TASK BRIEF:
Your answer should consist solely of the lines from the one containing "Task: Open Manage gear icon in activity bar" through the end of the entries below, duplicated exactly.

[Entries taken from a collection]
+ + + + +
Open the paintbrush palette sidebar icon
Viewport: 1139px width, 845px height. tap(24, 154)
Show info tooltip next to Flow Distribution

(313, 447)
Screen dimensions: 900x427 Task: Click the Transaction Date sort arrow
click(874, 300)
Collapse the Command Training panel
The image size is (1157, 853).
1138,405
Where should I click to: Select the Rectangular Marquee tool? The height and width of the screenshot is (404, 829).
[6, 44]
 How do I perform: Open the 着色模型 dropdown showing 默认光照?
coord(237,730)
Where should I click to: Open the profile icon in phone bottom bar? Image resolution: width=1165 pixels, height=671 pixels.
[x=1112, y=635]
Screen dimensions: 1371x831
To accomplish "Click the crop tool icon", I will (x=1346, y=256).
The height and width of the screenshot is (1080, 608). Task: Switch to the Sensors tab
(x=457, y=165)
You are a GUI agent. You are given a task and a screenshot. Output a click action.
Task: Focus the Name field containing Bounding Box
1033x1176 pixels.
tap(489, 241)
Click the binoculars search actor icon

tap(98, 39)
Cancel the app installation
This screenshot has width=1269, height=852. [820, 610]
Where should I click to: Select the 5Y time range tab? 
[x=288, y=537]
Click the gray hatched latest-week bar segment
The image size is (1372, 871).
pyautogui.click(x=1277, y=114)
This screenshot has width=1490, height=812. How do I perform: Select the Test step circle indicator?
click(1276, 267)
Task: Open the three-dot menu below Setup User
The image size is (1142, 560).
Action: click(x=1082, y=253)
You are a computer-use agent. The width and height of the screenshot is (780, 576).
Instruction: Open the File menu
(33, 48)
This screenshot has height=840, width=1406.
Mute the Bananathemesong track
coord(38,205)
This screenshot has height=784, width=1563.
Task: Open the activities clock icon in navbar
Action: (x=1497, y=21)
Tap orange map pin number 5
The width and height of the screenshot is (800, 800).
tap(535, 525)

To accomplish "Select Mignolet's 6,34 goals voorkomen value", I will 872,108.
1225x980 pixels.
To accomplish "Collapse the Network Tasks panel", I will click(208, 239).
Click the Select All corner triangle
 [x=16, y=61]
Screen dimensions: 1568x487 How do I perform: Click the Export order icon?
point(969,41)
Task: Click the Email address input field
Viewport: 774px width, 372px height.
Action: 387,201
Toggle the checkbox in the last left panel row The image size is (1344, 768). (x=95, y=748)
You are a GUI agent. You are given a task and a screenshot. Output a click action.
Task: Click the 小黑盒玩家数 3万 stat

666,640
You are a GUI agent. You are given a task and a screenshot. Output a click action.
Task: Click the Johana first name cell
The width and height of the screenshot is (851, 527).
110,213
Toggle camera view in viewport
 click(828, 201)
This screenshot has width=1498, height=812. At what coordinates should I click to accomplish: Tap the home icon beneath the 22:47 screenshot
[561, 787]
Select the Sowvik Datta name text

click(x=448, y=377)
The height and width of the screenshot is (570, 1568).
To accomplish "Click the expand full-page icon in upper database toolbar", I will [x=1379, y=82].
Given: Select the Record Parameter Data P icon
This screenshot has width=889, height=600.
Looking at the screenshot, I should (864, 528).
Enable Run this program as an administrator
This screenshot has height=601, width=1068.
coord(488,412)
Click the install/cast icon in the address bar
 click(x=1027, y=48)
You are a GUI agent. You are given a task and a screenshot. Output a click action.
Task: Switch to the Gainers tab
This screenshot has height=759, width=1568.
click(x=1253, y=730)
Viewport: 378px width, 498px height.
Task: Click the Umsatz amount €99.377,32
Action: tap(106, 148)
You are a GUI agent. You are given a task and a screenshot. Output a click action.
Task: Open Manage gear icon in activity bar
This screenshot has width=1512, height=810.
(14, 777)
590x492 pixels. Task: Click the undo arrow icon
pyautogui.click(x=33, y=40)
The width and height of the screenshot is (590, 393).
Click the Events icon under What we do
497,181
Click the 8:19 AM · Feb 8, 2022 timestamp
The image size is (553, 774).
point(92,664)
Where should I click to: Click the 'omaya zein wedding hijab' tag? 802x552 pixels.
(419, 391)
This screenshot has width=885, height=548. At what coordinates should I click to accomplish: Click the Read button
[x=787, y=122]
+ + + + +
TASK ANSWER:
Task: Open Manage gear icon in activity bar
This screenshot has width=1512, height=810.
(14, 777)
590x492 pixels. Task: Click the undo arrow icon
pyautogui.click(x=33, y=40)
The width and height of the screenshot is (590, 393).
Click the Events icon under What we do
497,181
Click the 8:19 AM · Feb 8, 2022 timestamp
The image size is (553, 774).
point(92,664)
Where should I click to: Click the 'omaya zein wedding hijab' tag? 802x552 pixels.
(419, 391)
This screenshot has width=885, height=548. At what coordinates should I click to accomplish: Click the Read button
[x=787, y=122]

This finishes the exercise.